You are viewing a plain text version of this content. The canonical link for it is here.
Posted to cvs@httpd.apache.org by yl...@apache.org on 2020/06/22 10:36:55 UTC

svn commit: r1879079 - /httpd/httpd/trunk/server/request.c

Author: ylavic
Date: Mon Jun 22 10:36:55 2020
New Revision: 1879079

URL: http://svn.apache.org/viewvc?rev=1879079&view=rev
Log:
Allow for URI-path pre_translate_name before (and/or instead of) decoding.

Apply minimal normalization (AP_NORMALIZE_DECODE_UNRESERVED) first in
ap_process_request_internal() before running pre_translate_name hooks,
such that the hooks can work with undecoded r->uri.

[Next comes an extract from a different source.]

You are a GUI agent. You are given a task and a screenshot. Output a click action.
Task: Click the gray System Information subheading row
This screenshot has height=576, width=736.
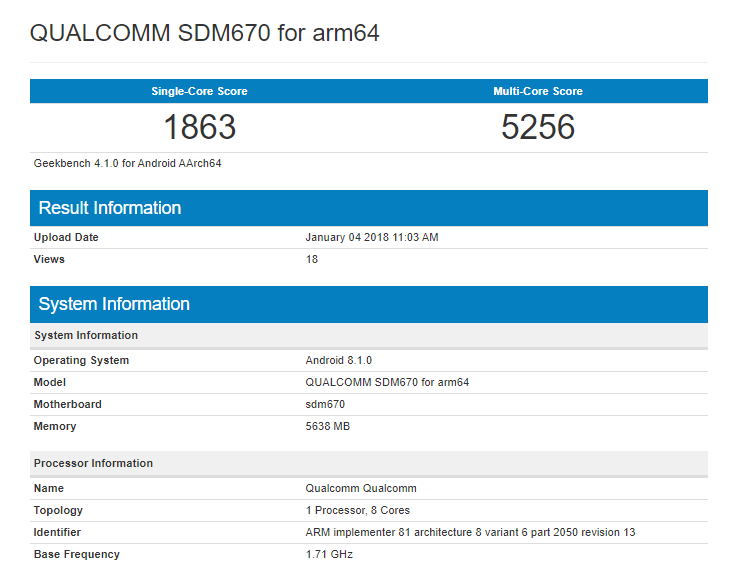pos(86,335)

Only if no hook takes "ownership" of the URI (returning OK), apply
percent decoding for the rest of request handling. Otherwise r->uri remains
encoded meaning that further location/directory/file/if/.. sections (walks)
should that into account.

Since normalization now happens before decoding, we might have to
re-normalize after decoding if "AllowEncodedSlahes on" transformed any
"%2F" sequence to "/", potentially creating new "/./" or "/../" sequences.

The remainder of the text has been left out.